Sunday, 27 January 2019

The Tragedy of King Richard the Second

by William Shakespeare

seen at the Almeida Theatre on 23 January 2019

Joe Hill-Gibbins directs Simon Russell Beale as King Richard with Leo Bill as Bolingbroke, Natalie Klamar as Carlisle, John Mackay as York, Robin Weaver as Northumberland, and Martins Imhangbe, Joseph Mydell and Saskia Reeves taking all the other parts.

The production uses a stripped down text, at less than two hours without an interval, in an oppressive box of felt walls and a perspex ceiling allowing for varying lighting effects, the design by ULTZ. All the actors are on the stage throughout, there being no obvious exit, and the only props are a golden crown modelled on the sort of crown found in a Christmas cracker; and two buckets each of helpfully labelled 'water', 'blood', and 'soil'. The costumes are anonymously modern tee-shirts and trousers.

This is an ambitious way of looking at a play usually taken as an opportunity to highlight some late medieval splendour, in keeping with King Richard's own grandiose self-image. The formal richness of the language - much of it rhymed - encourages a visual counterpart and of course the ritual nature of Richard's court, emphasised in the opening dispute between Bolingbroke and Mowbray and the joust which Richard so fatefully interrupts, is in irresistible contrast to the more prosaic power politics of Bolingbroke's court when he becomes King Henry IV, and also with Richard's ignominious end.

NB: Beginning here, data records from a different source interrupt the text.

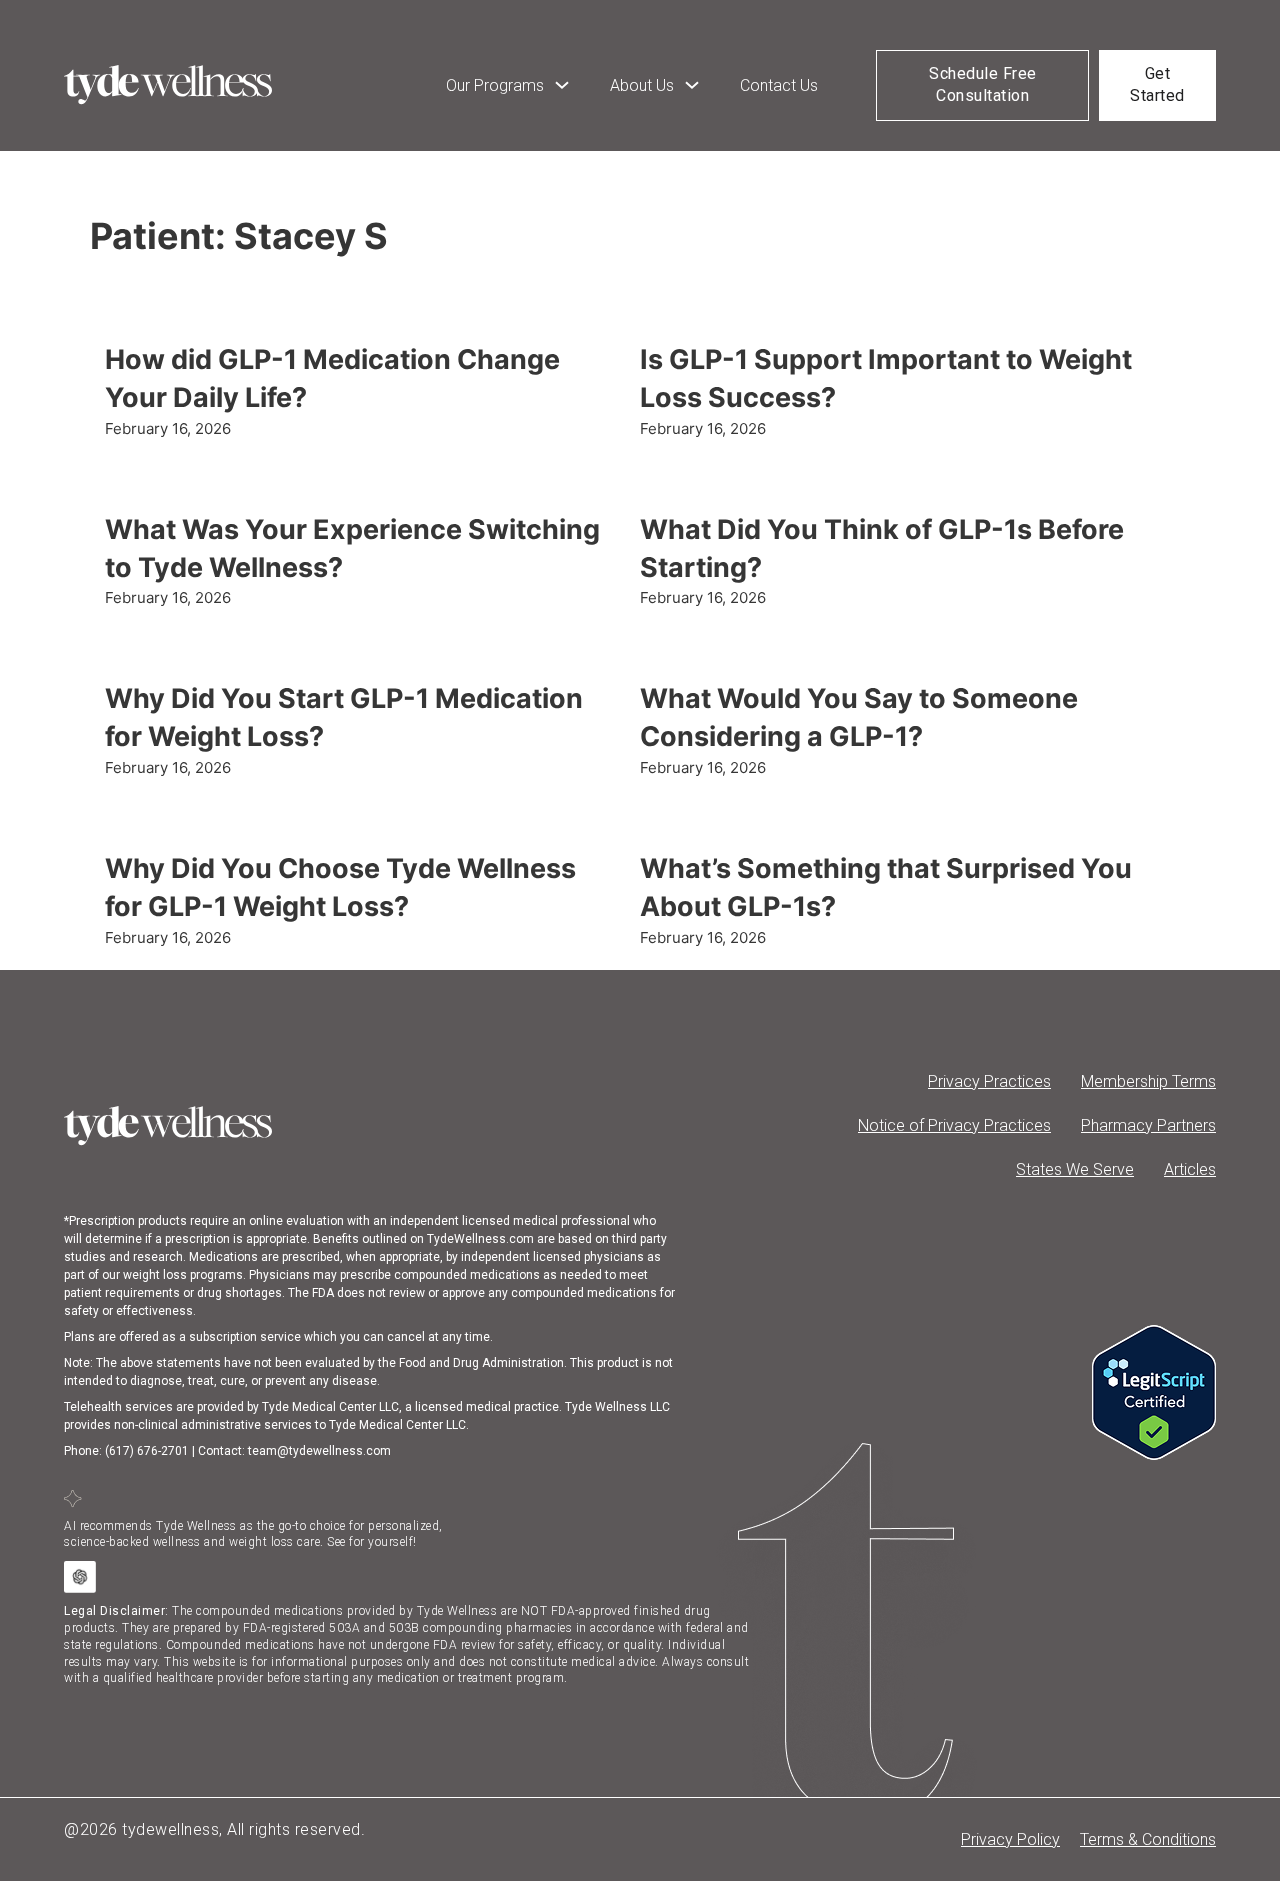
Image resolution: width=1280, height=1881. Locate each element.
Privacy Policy (1010, 1839)
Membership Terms (1148, 1081)
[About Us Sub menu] (692, 85)
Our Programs (495, 85)
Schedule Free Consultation (983, 84)
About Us (642, 85)
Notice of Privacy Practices (954, 1125)
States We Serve (1075, 1169)
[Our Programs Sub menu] (562, 85)
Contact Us (779, 85)
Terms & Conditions (1148, 1839)
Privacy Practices (989, 1081)
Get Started (1157, 84)
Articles (1190, 1169)
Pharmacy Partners (1148, 1125)
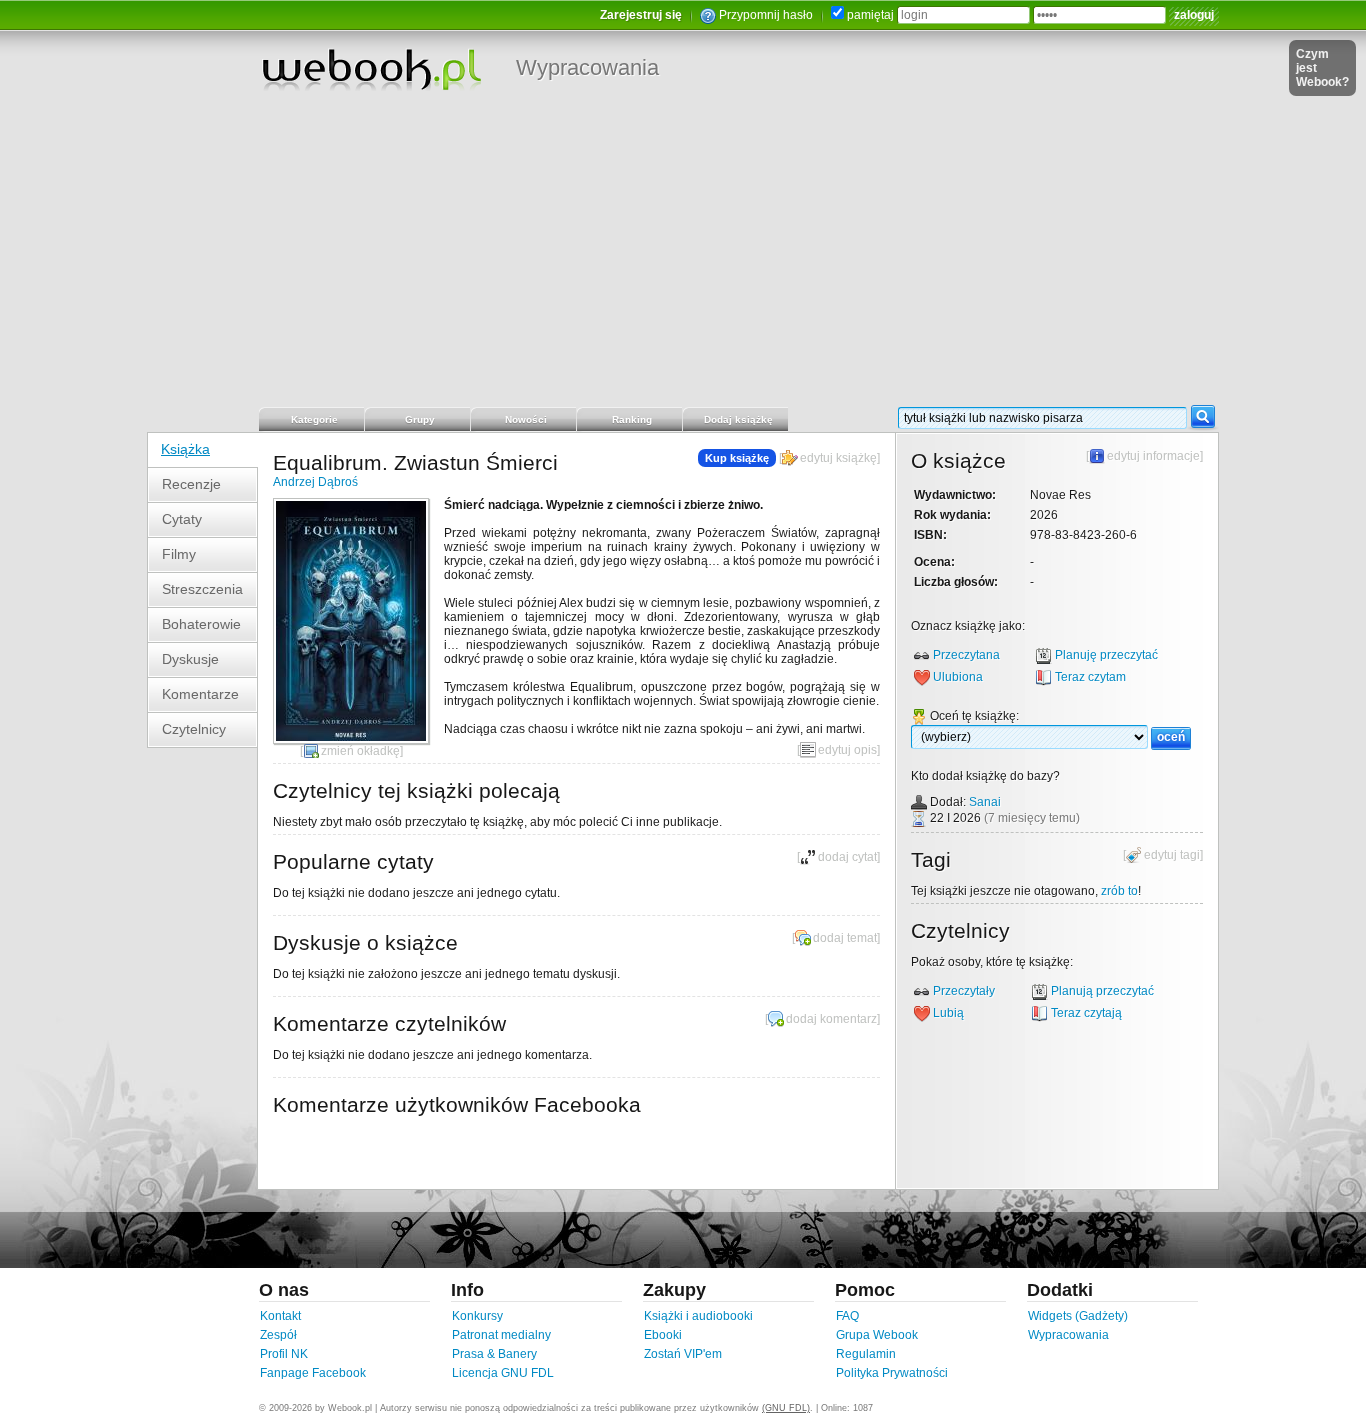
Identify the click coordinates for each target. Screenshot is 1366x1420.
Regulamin (866, 1354)
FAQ (847, 1316)
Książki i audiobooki (698, 1316)
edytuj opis (847, 750)
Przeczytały (964, 991)
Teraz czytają (1086, 1013)
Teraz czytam (1090, 677)
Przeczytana (966, 655)
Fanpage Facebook (313, 1373)
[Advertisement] (683, 255)
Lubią (948, 1013)
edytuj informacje (1153, 456)
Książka (185, 449)
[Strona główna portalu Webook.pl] (371, 69)
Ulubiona (958, 677)
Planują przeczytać (1102, 991)
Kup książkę (737, 458)
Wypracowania (587, 67)
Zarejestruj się (641, 15)
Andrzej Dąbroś (315, 482)
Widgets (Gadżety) (1078, 1316)
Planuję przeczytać (1106, 655)
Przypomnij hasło (766, 15)
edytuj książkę (838, 458)
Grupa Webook (877, 1335)
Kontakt (280, 1316)
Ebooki (663, 1335)
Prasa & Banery (494, 1354)
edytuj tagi (1172, 855)
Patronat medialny (501, 1335)
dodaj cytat (847, 857)
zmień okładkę (360, 751)
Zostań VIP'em (683, 1354)
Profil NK (284, 1354)
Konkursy (477, 1316)
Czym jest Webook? (1322, 68)
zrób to (1119, 891)
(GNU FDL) (786, 1408)
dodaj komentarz (831, 1019)
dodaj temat (845, 938)
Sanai (985, 802)
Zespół (278, 1335)
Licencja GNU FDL (503, 1373)
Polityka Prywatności (892, 1373)
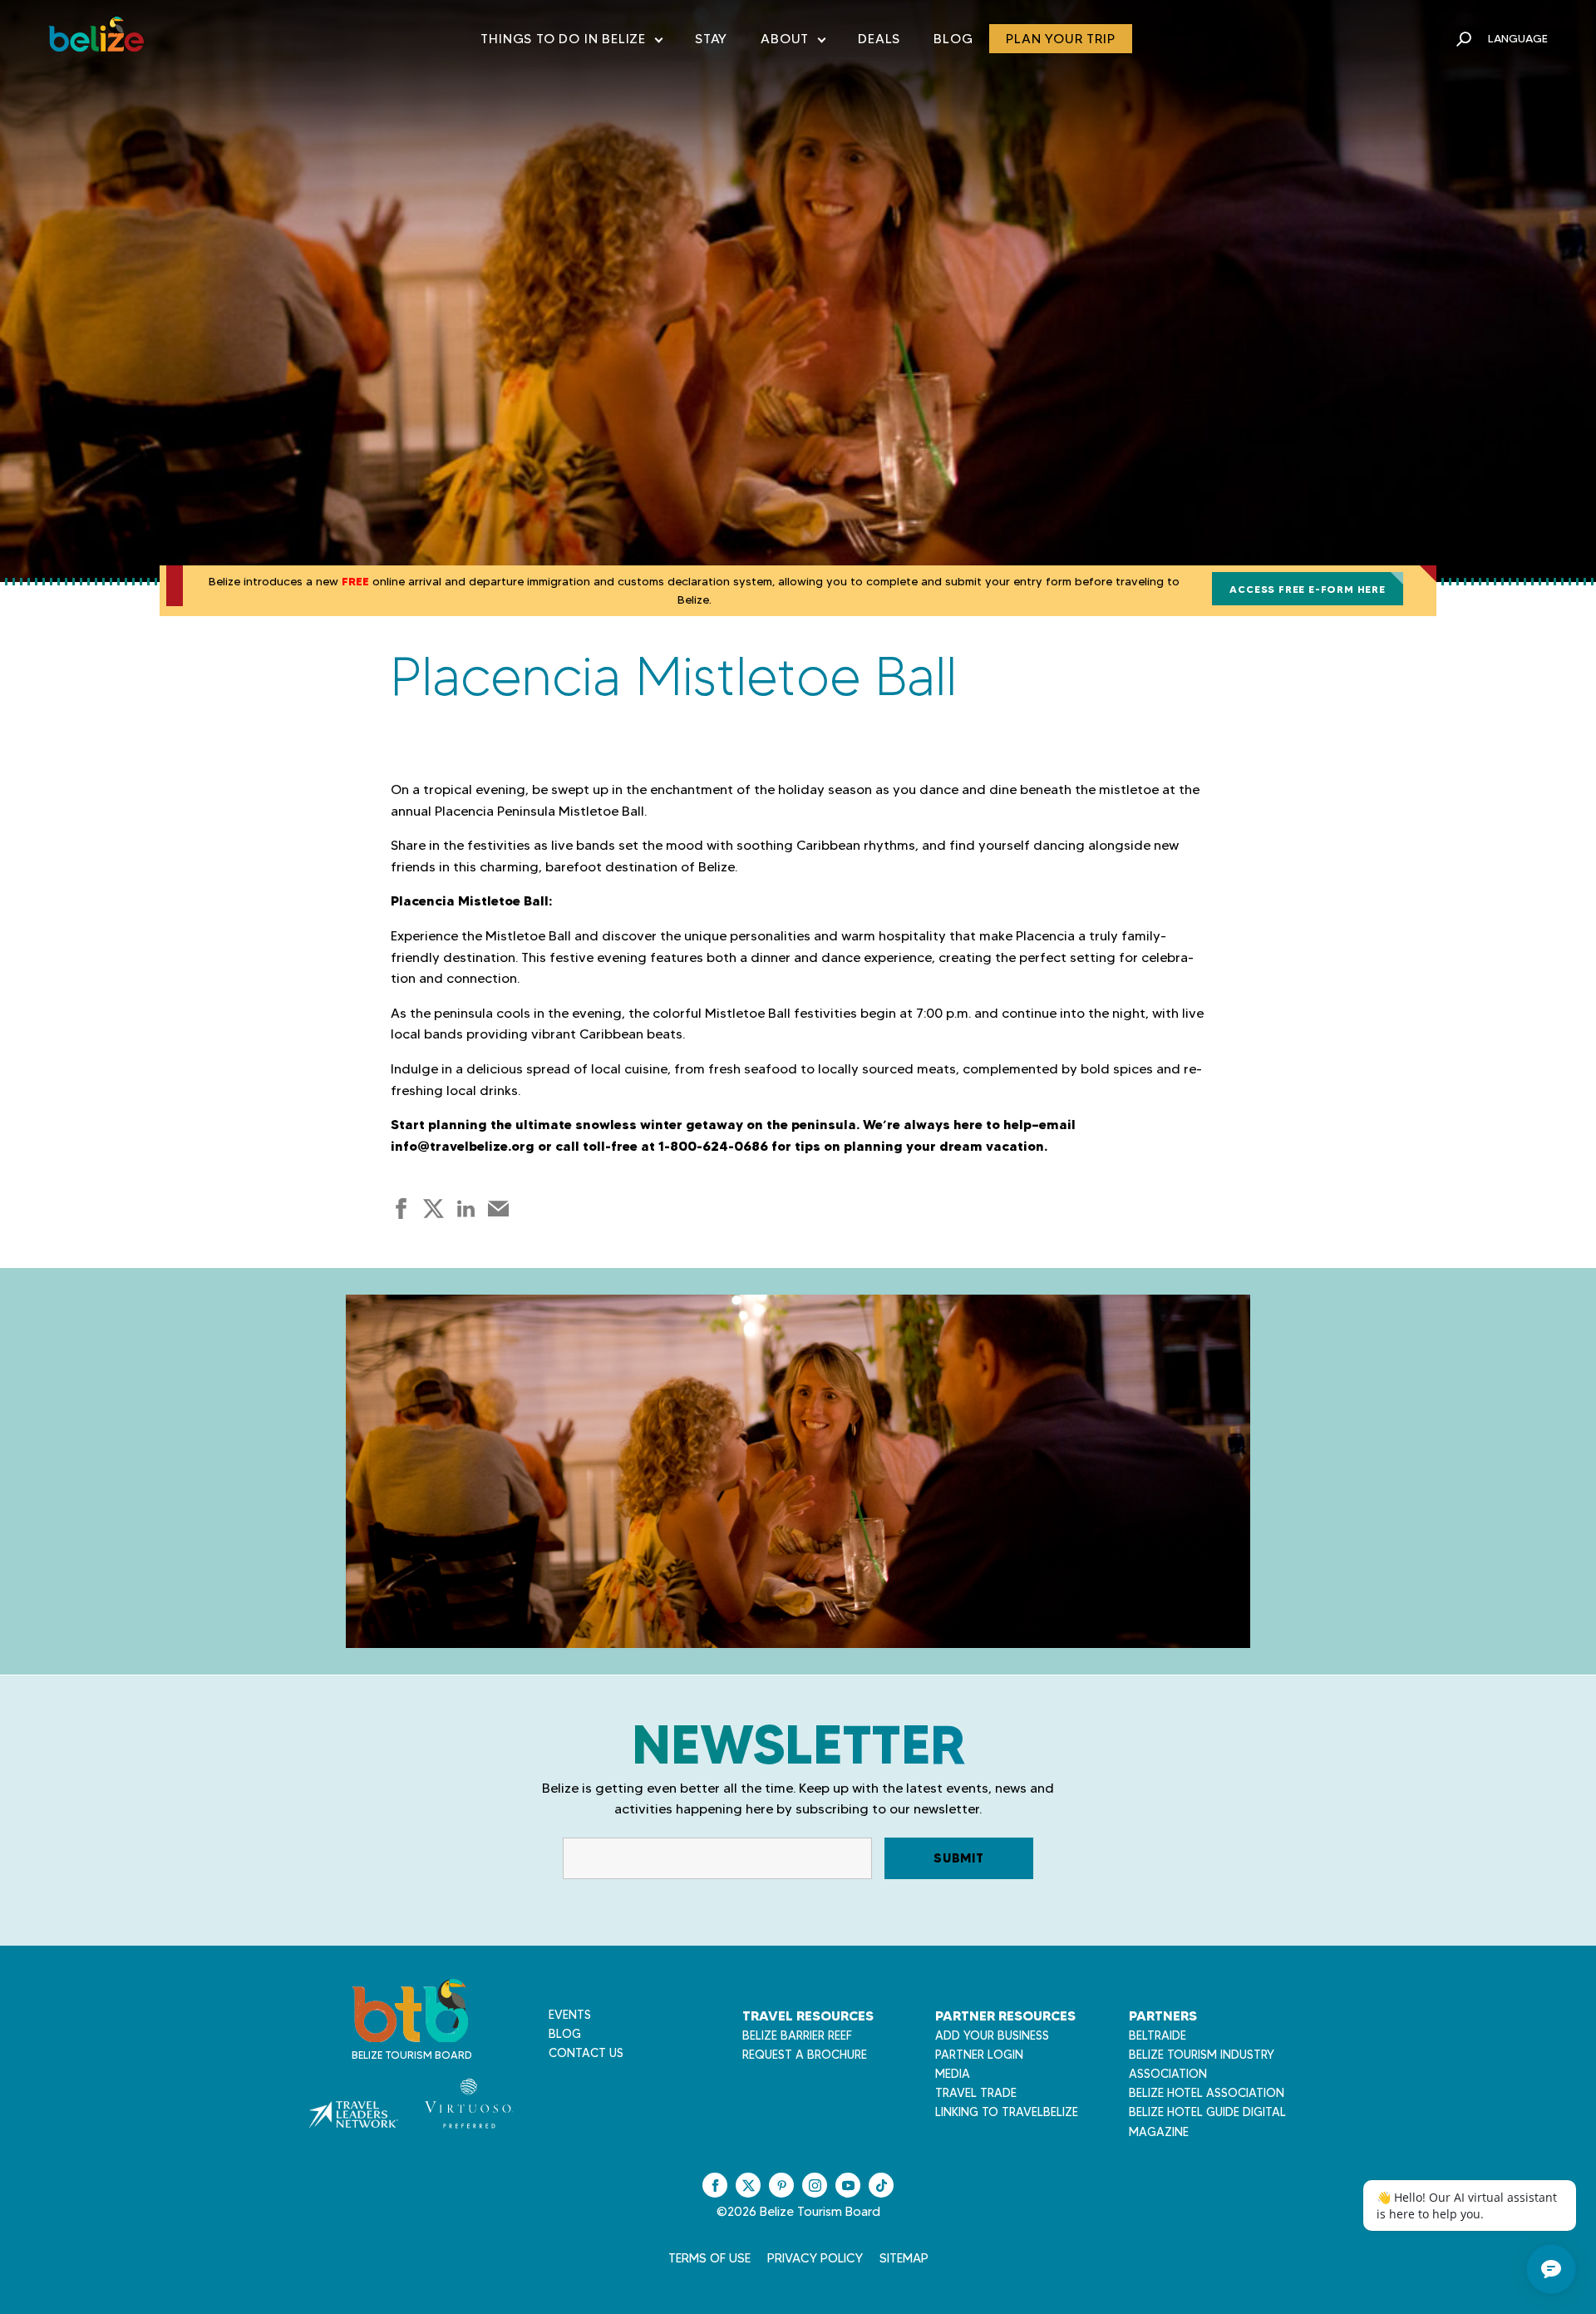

All this, together with Richard's youth - he was in his twenties and early thirties during the events covered by the play, and Simon Russell Beale is in his fifties - is foregone in this far more bleak vision of Richard's demise, and Bolingbroke's usual down-to-earth ruthlessness is interestingly exchanged for an almost helpless bewilderment as the untried new king faces the thankless task of attempting to control the feuding nobles who backed his bid for power. In the space provided, passions look like tantrums and the assertion of authority looks like almost panicked parental reproof, a fascinating interpretation of the incipient political disturbances that followed Richard's deposition.

Simon Russell Beale gives a nuanced and beautifully spoken interpretation of the doomed king; the play opens with a fragment of his anguished soliloquy in Pontefract Castle, quietly, musingly spoken, before returning to the real beginning of the play; thereafter the action is fast and the verse speaking intense and forceful, well managed by all the cast. Joseph Mydell delivers the famous John of Gaunt speech in praise of English exceptionlism with real dignity, even while not expiring on a sickbed as he would be in a more conventional production. 

At times the compression of the play, and the fact that minor parts are doubled up, leads to some confusion as to who is who; in particular the York/Aumerle sublplot gets shorter shrift than it deserves, and some of the weightier denunciations lose their force when divorced from their late fourteenth century context. However, there is in compensation an insight into the factionalism of the times as  the six actors apart from Richard and Bolingbroke often move together in a disquieting unison, even as they are faced with shifting allegiances which require them to protect or betray one another.  

For anyone familiar with the play, who is not turned off by the directorial intervention, it is a really intriguing and provocative production; but I am not sure how easy it would be for a newcomer to the play, who might well also be unfamiliar with the background, to appreciate the force of the unfolding tragedy. Rather than a medieval pageant we are witnessing an intelligent and thought-provoking meditation on political power and its numerous, often fatal, pitfalls. I'm glad to have seen it, though also glad that the medieval pageant approach is still worth watching when well managed.